WASHINGTON -- Federal lawmakers are calling for public hearings and a broader review of the government application to build a rail line across rural Nevada for nuclear waste shipments to Yucca Mountain.

DOE plans for the 330-mile route "will have impacts far beyond Nevada's borders," the state's five members of Congress said in a letter to the chairman of the U.S. Surface Transportation Board, which is weighing the application.

The board "has both a statutory and moral duty to comprehensively examine the full effects of the proposed nuclear waste line on the entire national rail transportation system before making any decision," they said.

The Department of Energy has proposed to build track running west from Caliente and then around the Nevada Test Site south to Yucca Mountain. There, plans call for a nuclear waste handling complex and an underground repository.

DOE has estimated a shipping campaign could take place over a period of 46 years, with an average of 17 trains a week chugging across the state.

Completion of the Nevada segment would give the green light to commence shipments of radioactive material from operating reactors and decommissioned reactor sites in 39 states, the lawmakers said.

The letter was sent to Charles Nottingham, chairman of the U.S. Surface Transportation Board. It was sent on Sept. 29 but made public on Tuesday.

It was signed by Sens. Harry Reid and John Ensign, and Reps.
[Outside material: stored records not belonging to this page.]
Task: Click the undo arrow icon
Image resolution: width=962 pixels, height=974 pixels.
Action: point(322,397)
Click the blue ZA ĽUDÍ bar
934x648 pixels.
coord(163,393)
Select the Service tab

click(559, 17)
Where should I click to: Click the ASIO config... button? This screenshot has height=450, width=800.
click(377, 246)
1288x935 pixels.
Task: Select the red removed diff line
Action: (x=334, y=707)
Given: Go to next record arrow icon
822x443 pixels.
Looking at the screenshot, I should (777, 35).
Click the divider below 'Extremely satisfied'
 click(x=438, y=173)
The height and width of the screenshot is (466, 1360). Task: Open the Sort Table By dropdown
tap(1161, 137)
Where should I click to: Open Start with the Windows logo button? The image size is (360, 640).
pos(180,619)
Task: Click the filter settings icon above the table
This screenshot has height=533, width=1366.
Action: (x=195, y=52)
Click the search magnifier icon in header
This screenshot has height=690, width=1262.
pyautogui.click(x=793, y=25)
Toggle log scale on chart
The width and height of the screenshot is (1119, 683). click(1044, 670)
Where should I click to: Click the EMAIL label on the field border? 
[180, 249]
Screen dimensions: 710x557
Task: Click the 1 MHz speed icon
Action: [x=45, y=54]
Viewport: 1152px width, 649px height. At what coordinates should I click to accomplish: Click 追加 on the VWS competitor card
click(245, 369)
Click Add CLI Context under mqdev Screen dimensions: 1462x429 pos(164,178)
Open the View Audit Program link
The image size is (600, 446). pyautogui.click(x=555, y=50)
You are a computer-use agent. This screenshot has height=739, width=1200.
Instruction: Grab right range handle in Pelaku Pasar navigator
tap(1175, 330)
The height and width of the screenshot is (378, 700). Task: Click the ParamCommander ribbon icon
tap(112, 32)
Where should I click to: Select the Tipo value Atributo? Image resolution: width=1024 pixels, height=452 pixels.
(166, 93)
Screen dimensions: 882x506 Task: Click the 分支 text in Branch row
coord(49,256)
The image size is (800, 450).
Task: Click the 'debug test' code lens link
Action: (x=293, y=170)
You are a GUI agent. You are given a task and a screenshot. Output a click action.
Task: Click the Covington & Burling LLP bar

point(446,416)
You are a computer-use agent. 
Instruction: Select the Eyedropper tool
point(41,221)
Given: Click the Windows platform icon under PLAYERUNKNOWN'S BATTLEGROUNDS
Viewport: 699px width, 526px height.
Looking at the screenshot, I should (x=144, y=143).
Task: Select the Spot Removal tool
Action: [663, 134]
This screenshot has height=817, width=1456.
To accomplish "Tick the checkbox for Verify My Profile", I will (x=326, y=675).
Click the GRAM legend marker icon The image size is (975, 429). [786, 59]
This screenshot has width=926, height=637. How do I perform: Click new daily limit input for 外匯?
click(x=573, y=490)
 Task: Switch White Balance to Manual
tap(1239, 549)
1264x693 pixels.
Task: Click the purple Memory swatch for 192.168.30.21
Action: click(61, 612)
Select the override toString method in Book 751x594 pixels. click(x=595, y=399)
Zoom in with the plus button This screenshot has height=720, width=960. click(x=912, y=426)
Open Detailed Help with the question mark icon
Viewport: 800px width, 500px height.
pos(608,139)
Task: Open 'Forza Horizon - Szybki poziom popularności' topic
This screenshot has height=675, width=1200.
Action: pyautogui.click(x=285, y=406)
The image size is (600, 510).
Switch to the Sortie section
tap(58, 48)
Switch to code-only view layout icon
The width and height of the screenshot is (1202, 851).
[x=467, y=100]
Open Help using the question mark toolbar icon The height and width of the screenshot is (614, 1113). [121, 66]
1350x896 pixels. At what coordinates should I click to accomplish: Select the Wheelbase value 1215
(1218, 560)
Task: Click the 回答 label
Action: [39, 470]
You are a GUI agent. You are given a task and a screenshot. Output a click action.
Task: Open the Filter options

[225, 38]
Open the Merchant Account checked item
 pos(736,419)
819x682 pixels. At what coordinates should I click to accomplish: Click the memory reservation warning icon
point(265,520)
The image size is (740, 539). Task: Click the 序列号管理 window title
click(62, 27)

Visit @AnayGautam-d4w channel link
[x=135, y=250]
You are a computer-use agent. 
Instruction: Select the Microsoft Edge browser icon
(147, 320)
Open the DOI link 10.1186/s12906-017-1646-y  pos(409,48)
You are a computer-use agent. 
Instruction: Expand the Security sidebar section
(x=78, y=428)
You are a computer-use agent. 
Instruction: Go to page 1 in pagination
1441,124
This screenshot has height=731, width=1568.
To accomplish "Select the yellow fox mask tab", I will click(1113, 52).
Jon Porter, Shelley Berkley and Dean Heller.

An agency spokesman on Tuesday evening had not seen the letter and could not immediately arrange for comment.

"The impacts of the proposed rail line will affect about 25,000 miles of rail lines in 44 states" through which nuclear waste would travel, the lawmakers told Nottingham.

"It would be prudent for the STB to provide Nevadans and the American public ample opportunity to comment, including by scheduling a public hearing," the members of Congress urged.